There are four different service locations here—one for cold brews only, one for your traditional S’bucks fare, one fully-serviced bar and one food counter stocked with Princi recipes running the gamut from pizza (try the smoked salmon) to lasagna and baked goods. Interspersed among all this are numerous memorabilia stands and lots of seating, including quieter banquetstyle rooms off the main floor. Try a nitrogen-frozen coffee float, or a flight—yes, a microbrewery-style flight!—of three different S’bucks Reserve blends.
The dining/drinking area forms a horseshoe around the production facility; you can see the beans go from the silos, to the micro-roaster, to the small batch roaster, the
copper casks, to more silos, and on to the scooping bar, their last stop. Between two roasters, up to 125 lb of beans are roasted per hour; if you’re wondering what’s currently being roasted, take a look at the true-to-life classic train station-style arrival/departures sign above. Rumour has it that it’s so genuine, they have to fly in European specialists to service it.

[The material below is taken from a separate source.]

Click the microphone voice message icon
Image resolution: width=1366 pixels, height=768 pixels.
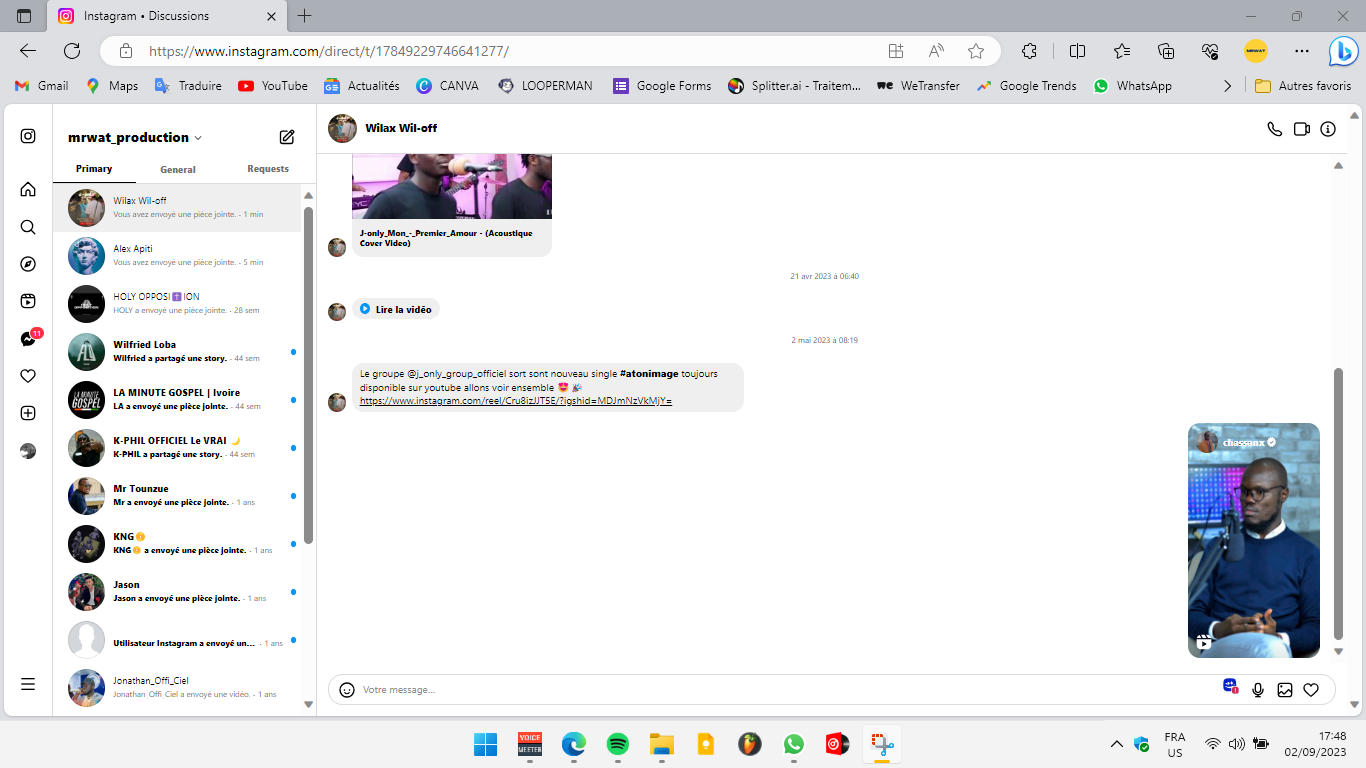(x=1258, y=690)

It serves as a bit of a crown to the whole operation, that sign. It has to be genuine because that’s the only way it would fit the surroundings. Coffee person or no, it’s quite satisfying to know that what you’re drinking hasn’t had to travel that far to get to your mug. Starbucks #1 is kitschy cool, but it’s the Roastery that’s the real story.
Speaking of travelling far—the 640 GT was made for it, and it does it well. It’s roomy, it’s airy, it looks the part and most of all, while you’re happy to have arrived, the prospect of heading out again is as easy to swallow as a steaming hot Burundian Ngozi blend.